A New Perspective On Denoising Based On Optimal Transport

In the standard formulation of the denoising problem, one is given a probabilistic model relating a latent variable $\Theta \in \Omega \subset \mathbb{R}^m \; (m\ge 1)$ and an observation $Z \in \mathbb{R}^d$ according to: $Z \mid \Theta \sim p(\cdot\mid \Theta)$ and $\Theta \sim G^*$, and the goal is to construct a map to recover the latent variable from the observation. The posterior mean, a natural candidate for estimating $\Theta$ from $Z$, attains the minimum Bayes risk (under the squared error loss) but at the expense of over-shrinking the $Z$, and in general may fail to capture the geometric features of the prior distribution $G^*$ (e.g., low dimensionality, discreteness, sparsity, etc.).

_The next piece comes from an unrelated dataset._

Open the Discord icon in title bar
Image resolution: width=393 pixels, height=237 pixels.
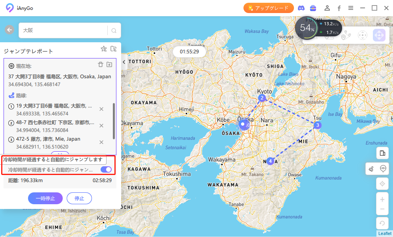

To rectify these drawbacks, we take a new perspective on this denoising problem that is inspired by optimal transport (OT) theory and use it to study a different, OT-based, denoiser at the population level setting. We rigorously prove that, under general assumptions on the model, this OT-based denoiser is mathematically well-defined and unique, and is closely connected to the solution to a Monge OT problem. We then prove that, under appropriate identifiability assumptions on the model, the OT-based denoiser can be recovered solely from information of the marginal distribution of $Z$ and the posterior mean of the model, after solving a linear relaxation problem over a suitable space of couplings that is reminiscent of standard multimarginal OT problems. In particular, thanks to Tweedie's formula, when the likelihood model $\{ p(\cdot \mid \theta) \}_{\theta \in \Omega}$ is an exponential family of distributions, the OT based-denoiser can be recovered solely from the marginal distribution of $Z$. In general, our family of OT-like relaxations is of interest in its own right and for the denoising problem suggests alternative numerical methods inspired by the rich literature on computational OT.

翻译：在去噪问题的标准表述中，给定一个概率模型，该模型通过以下方式关联潜在变量 $\Theta \in \Omega \subset \mathbb{R}^m \; (m\ge 1)$ 和观测值 $Z \in \mathbb{R}^d$：$Z \mid \Theta \sim p(\cdot\mid \Theta)$ 且 $\Theta \sim G^*$，目标是构建一个从观测值中恢复潜在变量的映射。后验均值作为从 $Z$ 估计 $\Theta$ 的自然候选者，在平方误差损失下达到了最小贝叶斯风险，但代价是过度收缩 $Z$，并且通常可能无法捕捉先验分布 $G^*$ 的几何特征（例如，低维性、离散性、稀疏性等）。为了纠正这些缺点，我们受最优传输理论启发，从一个新的视角审视这一去噪问题，并利用该视角在总体水平设置下研究一种不同的、基于最优传输的去噪器。我们严格证明，在模型的一般假设下，这种基于最优传输的去噪器在数学上是良定义且唯一的，并且与一个蒙日最优传输问题的解密切相关。然后我们证明，在模型适当的可识别性假设下，基于最优传输的去噪器可以仅从 $Z$ 的边缘分布和模型的后验均值信息中恢复，前提是解决一个在合适的耦合空间上的线性松弛问题，该问题让人联想到标准的多边际最优传输问题。特别地，得益于Tweedie公式，当似然模型 $\{ p(\cdot \mid \theta) \}_{\theta \in \Omega}$ 是指数族分布时，基于最优传输的去噪器可以仅从 $Z$ 的边缘分布中恢复。总体而言，我们这类最优传输式松弛问题本身就具有研究价值，并且对于去噪问题，它提出了受丰富的计算最优传输文献启发的替代数值方法。